_SELECTED TEXT_
+---+

Emissions Test Damage Reports Mount

Published June 1, 1999

Illinois EPA (IEPA) reports it received 276 claims of automobile damage caused by the new IM-240 dynamometer emissions test in February and March. The new test was launched on February 1 and is currently employed in 139 test lanes at 35 test stations in the state.

Motorists interviewed for this story reported test damage ranging from blown head gaskets to “destroyed” engines and transmissions. Envirotest Systems, the firm to which IEPA has contracted the IM-240 test operation, has routinely refused to compensate motorists who claim their vehicles were damaged by the test. In turn, IEPA has refused to act on motorists’ complaints, referring vehicle owners with claims against Envirotest to the Better Business Bureau.

+---+

_DATA SHOWN_
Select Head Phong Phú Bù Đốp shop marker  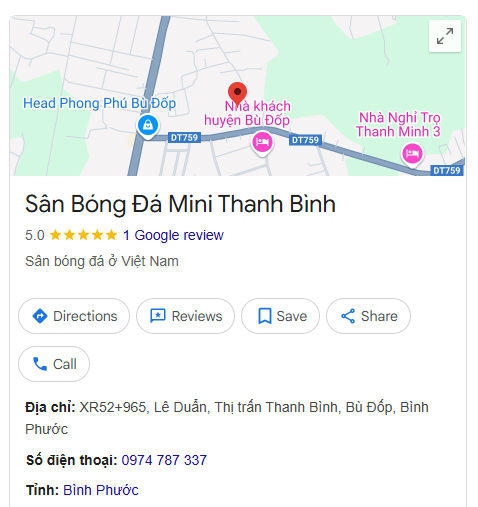(148, 126)
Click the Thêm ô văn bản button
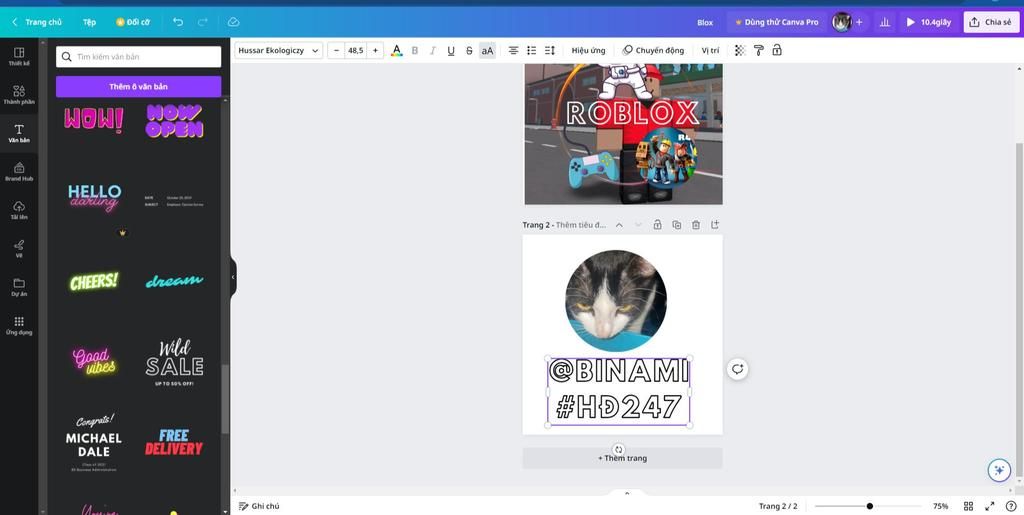 138,87
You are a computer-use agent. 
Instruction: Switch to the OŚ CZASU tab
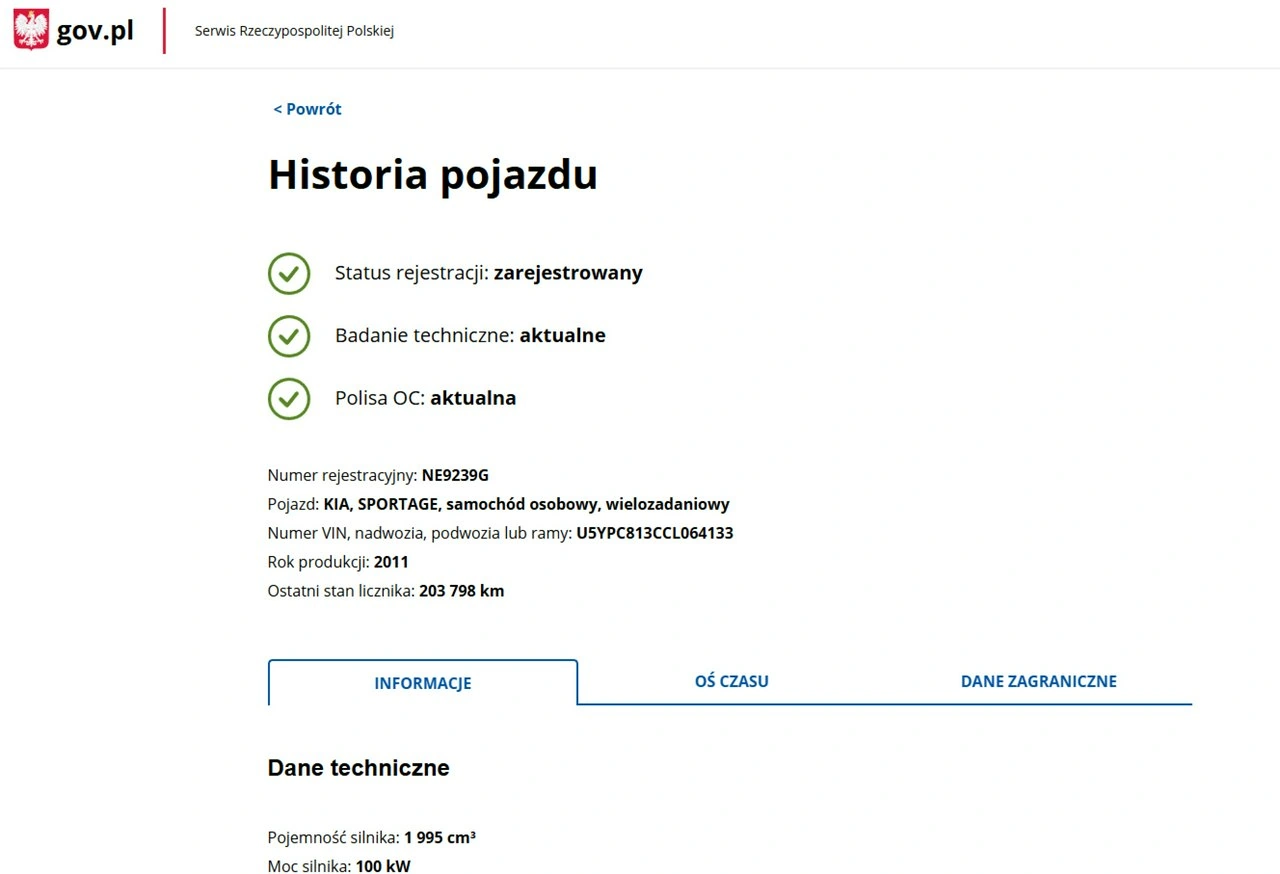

+---+

_PROBLEMS TO SOLVE_
1. According to the article on emissions test damage, how many damage claims did Illinois EPA receive in February and March?
2. Give again the passage of the emissions test article from "Motorists interviewed for" to "Better Business Bureau.".

_TASK RESPONSES_
1. 276 claims

2.
Motorists interviewed for this story reported test damage ranging from blown head gaskets to “destroyed” engines and transmissions. Envirotest Systems, the firm to which IEPA has contracted the IM-240 test operation, has routinely refused to compensate motorists who claim their vehicles were damaged by the test. In turn, IEPA has refused to act on motorists’ complaints, referring vehicle owners with claims against Envirotest to the Better Business Bureau.